敬琬收到了前线寄来的信,里面夹着一片悬铃木的树叶,她捧在手心里看了很久才放回信封,然后躺回草地上依偎着贝特汉斯,展开信纸,赫尔特无拘无束的德文映入眼帘。
“亲爱的海伦娜,晚上好
色当已经凌晨一点了,这座城市的夜晚能看见非常美丽的星星,这总让我想起从前的楼顶,你还记得吗,那时你很喜欢带我上去看星星。你一定猜不到我现在有多么想念你,我想现在就回到你身边,然后像去年的圣诞节那样待上一个月,你明白的。
对了,回去之后我们可以到珠宝店挑选一对戒指,我的长官说,象征爱情的指环能为人带来好运,虽然今天他肩膀中弹了,但我认为这话有些道理。

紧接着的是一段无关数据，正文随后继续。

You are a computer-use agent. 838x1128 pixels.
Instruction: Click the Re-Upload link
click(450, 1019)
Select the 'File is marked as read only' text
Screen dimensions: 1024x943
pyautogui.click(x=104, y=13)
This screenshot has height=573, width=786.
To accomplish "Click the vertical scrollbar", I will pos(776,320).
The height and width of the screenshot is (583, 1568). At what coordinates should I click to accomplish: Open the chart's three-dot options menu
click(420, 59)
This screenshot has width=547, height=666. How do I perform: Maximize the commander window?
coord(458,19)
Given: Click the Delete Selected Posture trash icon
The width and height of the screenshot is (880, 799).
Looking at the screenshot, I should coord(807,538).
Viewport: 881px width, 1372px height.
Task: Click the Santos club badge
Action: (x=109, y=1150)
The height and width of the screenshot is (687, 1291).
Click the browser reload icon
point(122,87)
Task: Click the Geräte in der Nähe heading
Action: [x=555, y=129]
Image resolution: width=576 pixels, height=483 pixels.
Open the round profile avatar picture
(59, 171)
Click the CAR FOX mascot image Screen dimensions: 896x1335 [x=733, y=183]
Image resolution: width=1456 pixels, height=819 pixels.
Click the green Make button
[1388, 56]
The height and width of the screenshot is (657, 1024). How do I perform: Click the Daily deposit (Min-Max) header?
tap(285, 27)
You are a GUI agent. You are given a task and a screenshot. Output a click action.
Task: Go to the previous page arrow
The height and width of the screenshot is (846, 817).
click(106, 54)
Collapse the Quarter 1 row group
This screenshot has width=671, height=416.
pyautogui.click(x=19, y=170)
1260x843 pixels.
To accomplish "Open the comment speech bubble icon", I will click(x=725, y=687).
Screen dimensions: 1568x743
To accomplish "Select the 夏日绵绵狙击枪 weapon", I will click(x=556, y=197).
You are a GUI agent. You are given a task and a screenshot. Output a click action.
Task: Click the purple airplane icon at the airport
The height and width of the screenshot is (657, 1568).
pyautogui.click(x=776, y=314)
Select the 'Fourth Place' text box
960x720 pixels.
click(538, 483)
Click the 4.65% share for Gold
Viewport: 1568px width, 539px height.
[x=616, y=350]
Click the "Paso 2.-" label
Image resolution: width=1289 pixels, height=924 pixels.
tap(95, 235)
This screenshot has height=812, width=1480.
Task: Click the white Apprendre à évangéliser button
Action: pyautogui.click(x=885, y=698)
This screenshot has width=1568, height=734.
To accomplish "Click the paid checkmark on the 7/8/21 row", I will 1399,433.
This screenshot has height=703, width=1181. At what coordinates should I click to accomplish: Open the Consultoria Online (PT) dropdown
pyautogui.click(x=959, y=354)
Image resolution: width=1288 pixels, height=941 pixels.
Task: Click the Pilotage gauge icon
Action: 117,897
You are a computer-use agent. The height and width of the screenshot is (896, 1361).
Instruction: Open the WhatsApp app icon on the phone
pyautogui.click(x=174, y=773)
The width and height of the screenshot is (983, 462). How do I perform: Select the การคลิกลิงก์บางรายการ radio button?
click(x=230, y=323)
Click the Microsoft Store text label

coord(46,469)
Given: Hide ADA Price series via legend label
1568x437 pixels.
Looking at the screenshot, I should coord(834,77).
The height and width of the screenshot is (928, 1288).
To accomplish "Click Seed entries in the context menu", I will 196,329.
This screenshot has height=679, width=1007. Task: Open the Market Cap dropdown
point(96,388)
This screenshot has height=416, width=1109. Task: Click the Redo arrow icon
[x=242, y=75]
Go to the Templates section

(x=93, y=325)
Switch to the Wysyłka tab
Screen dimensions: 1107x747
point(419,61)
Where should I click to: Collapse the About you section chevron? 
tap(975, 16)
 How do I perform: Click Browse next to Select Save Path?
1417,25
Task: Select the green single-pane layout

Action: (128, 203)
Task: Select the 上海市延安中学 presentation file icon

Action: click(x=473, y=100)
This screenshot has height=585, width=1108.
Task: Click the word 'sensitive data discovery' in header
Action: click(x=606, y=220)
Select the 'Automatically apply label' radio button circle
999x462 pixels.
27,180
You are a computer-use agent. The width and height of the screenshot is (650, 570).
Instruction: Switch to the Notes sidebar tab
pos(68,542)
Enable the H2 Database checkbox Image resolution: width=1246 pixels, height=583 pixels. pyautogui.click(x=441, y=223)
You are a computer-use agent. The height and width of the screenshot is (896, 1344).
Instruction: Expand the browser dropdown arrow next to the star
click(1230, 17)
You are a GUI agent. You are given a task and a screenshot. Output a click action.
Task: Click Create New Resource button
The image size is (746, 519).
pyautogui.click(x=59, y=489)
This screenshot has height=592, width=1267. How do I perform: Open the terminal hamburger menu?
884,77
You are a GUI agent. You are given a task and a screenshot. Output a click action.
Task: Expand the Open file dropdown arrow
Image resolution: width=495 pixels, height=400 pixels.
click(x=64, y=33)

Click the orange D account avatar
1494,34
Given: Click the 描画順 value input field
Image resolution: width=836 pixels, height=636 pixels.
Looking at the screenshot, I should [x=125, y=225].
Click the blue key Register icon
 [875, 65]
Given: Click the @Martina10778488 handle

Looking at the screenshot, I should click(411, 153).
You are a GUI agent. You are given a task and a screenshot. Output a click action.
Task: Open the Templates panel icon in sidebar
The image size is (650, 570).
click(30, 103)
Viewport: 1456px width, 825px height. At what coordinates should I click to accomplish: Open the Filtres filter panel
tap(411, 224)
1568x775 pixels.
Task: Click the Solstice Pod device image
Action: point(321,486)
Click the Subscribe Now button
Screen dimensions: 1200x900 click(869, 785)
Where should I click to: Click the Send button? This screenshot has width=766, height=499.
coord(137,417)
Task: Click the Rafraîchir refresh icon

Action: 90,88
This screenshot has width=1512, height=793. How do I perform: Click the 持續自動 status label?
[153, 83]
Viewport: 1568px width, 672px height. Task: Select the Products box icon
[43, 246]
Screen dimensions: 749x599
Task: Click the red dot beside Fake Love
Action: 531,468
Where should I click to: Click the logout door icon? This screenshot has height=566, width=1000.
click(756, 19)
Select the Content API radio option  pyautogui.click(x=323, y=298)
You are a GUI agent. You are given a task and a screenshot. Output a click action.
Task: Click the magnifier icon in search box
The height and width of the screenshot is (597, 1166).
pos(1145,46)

看到信里的悬铃木树叶了吗?这是一位老奶奶送给你的,她是一位法国老妇人,丈夫早逝,儿子进入军队的第二天就被派往敦刻尔克了,也许已经战死,也许已经跟着英国人渡过英吉利海峡,我更倾向后者,绝不是因为我的情感占据上风,而是因为我们根本没有全力阻挠这一场撤退。那天另一个机组的家伙们在闹事,整条巷子都乱七八糟,老妇人家门口的悬铃木树也被锯倒了。
说真的,那些家伙很讨厌,战绩平平还酷爱挑衅。我阻止了他们,因为欺负毫无反抗能力的老人实在是军人的耻辱。老妇人说,你是纳粹,是德国人,我可不会感激你,不过你可以拿走一片悬铃木树叶送给你的爱人,因为没踏上法兰西国境实行侵略的德国姑娘是无辜的,法兰西和你们最大的不同,就是顽强坚韧、高尚宽容,让那些欺负老人小孩的德国佬见鬼去吧。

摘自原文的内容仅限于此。